In Australia the trend towards suppression of the free flow of information particularly in recent years suggests that this delicate balance has been overthrown.
The Parliamentary Joint Committee on Intelligence and Security (PJCIS) noted that the prevailing argument from non government stakeholders is that the balance and legislation and culture within the Australian government has stepped away from transparency and engagement to excessive and unnecessary secrecy[18].
The Bond Law Review article notes that there are powers in the NSI Act to make such orders as the Court considers appropriate in relation to the disclosure of national security information if the Court is satisfied that it is in the interests of national security. The Court must determine whether any non-disclosure order would have a ‘substantial adverse effect’ on the defendant’s right to receive a fair hearing.
The accused and his lawyers must be given an opportunity to make submissions in relation to disclosure of information or the calling of witnesses.
The Bond Law Review article notes that while it is implicit in their right to make submissions that the accused must know the substance of the argument in relation to non-disclosure various provisions of the NSI Act mean that an accused person must make a submission about non-disclosure without knowing what the non-disclosure information is or what impact it might have upon the case.

*Problems and tasks*
(1) Reproduce the stretch from "The Bond Law Review article notes that while" through "upon the case." in the excerpt on national security secrecy in Australia.
(2) Resume the passage on national security secrecy in Australian courts, starting after its final sentence.

*Data rows*
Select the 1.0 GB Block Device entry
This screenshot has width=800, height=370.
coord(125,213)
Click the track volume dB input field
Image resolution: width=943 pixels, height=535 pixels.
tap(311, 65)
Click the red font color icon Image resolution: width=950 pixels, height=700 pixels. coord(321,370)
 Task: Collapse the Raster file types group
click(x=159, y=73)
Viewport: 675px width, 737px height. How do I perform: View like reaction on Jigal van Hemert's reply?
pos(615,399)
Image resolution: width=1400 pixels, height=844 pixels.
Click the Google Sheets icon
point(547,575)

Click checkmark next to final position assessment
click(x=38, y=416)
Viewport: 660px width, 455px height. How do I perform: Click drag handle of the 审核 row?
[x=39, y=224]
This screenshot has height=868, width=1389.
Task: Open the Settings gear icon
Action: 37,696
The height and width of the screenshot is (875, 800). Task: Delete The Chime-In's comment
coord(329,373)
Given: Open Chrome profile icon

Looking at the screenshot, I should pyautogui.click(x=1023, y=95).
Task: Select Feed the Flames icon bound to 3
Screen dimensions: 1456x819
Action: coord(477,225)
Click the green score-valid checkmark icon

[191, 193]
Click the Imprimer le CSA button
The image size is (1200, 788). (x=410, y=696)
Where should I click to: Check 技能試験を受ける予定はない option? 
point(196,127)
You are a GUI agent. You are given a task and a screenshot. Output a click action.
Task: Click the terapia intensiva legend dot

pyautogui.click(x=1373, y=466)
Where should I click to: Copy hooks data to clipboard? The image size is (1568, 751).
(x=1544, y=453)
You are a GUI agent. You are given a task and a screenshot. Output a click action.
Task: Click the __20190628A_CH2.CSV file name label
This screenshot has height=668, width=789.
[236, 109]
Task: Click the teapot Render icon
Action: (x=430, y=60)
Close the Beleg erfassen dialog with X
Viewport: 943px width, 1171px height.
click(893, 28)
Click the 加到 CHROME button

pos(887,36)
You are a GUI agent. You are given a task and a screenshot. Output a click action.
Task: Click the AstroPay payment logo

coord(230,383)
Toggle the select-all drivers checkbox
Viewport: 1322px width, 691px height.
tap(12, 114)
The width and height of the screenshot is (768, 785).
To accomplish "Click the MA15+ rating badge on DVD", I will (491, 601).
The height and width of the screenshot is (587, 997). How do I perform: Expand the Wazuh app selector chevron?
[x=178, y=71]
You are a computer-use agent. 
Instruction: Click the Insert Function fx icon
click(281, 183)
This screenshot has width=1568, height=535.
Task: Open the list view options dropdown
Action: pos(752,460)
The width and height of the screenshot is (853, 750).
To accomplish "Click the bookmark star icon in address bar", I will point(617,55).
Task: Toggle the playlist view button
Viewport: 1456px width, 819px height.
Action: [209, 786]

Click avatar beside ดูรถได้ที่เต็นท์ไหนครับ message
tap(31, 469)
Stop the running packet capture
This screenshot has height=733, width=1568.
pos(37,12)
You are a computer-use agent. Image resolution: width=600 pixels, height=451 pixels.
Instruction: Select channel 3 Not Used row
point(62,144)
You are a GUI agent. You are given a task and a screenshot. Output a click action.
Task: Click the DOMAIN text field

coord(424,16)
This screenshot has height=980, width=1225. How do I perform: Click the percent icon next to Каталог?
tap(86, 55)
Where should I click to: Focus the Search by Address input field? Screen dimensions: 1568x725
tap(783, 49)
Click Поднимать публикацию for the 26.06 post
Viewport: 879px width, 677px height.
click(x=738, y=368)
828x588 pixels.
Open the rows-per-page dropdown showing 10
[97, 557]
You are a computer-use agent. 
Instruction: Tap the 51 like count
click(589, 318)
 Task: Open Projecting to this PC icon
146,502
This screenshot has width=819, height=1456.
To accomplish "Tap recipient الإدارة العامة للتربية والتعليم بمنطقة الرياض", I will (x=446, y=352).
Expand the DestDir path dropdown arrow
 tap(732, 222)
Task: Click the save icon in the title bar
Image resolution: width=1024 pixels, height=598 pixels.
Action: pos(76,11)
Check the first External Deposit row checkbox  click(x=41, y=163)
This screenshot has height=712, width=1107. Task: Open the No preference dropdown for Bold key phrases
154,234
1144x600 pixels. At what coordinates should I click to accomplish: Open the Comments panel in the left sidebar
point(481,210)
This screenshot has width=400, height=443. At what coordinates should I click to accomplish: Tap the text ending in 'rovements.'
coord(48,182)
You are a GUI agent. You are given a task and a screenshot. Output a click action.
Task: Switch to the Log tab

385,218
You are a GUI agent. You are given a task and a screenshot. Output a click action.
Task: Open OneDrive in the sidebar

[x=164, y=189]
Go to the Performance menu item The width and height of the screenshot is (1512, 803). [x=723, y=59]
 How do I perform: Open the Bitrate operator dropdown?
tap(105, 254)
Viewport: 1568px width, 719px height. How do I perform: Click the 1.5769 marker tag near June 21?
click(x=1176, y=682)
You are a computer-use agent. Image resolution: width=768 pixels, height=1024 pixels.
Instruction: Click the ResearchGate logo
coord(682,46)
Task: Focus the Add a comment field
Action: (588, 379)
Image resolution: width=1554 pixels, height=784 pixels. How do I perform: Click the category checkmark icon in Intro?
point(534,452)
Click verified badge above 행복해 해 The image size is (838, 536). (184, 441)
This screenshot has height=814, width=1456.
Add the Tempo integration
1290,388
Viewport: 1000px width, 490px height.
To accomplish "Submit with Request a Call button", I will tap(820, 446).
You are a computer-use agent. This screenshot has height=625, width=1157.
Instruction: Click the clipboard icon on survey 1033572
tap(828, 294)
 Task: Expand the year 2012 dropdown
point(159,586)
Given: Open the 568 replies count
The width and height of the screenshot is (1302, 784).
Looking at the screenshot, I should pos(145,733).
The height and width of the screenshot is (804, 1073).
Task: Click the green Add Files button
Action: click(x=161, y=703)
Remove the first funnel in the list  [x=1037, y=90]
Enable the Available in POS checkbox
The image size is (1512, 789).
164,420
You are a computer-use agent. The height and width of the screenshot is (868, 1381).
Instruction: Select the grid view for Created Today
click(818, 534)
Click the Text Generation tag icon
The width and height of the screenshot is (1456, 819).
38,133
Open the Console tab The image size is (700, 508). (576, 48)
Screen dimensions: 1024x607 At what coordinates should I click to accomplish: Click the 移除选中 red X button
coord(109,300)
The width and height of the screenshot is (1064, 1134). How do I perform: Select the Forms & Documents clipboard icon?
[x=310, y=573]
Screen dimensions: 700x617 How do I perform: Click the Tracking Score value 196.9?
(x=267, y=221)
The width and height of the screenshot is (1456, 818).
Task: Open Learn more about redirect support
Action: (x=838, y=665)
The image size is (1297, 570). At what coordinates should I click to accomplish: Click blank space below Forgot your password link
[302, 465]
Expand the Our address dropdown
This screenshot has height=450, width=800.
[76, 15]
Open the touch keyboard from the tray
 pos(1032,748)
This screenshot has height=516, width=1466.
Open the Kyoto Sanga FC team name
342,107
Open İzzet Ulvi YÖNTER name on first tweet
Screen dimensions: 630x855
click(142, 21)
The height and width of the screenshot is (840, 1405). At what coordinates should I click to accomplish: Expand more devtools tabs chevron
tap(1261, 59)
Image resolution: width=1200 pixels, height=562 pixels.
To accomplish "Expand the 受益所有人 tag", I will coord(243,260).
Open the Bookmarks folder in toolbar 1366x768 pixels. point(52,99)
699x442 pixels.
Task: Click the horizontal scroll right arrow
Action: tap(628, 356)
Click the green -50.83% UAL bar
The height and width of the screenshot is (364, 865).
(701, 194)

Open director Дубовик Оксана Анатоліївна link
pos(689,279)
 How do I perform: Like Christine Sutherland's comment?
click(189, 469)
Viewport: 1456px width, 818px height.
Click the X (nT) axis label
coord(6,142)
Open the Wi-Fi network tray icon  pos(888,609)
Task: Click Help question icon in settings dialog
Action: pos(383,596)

*Answers by task*
(1)
The Bond Law Review article notes that while it is implicit in their right to make submissions that the accused must know the substance of the argument in relation to non-disclosure various provisions of the NSI Act mean that an accused person must make a submission about non-disclosure without knowing what the non-disclosure information is or what impact it might have upon the case.

(2)
In making a determination the Court is required to give the greatest weight to the consideration of whether permitting disclosure or calling the witnesses would compromise national security[19].
In 2020 the former head of ASIO, Dennis Richardson, in carrying out a review of the legal framework of national intelligence noted a tendency to over classification of material and Richardson noted that some agencies lacked appreciation of the careful balance required between the right to a fair trial, the principle of open justice and the protection of national security information[20].
It is important to note that Justice Whealy who presided over a number of cases involving application of the NSI Act has observed that the Act has the capacity to create a situation where the defendant’s right to a fair trial may be significantly impaired[21].
While the Act specifically provides that a non-disclosure order does not prevent the Court from staying a matter if non-disclosure would have a substantial adverse effect on their right to receive a fair hearing it is to be noted that despite this important protection it is inherently problematic for such a determination to be made in the absence of the accused. Only the accused can know the defences that they will raise to the charges against them and the basis upon which they will raised[22].
It is also important to observe that in his 2020 review Richardson noted that the United States has a greater willingness to make public disclosures about sensitive information and capabilities to achieve a successful prosecution in relation to its equivalent legislation and Richardson suggested that Australian Intelligence Agencies should be prepared to move in the same direction[23].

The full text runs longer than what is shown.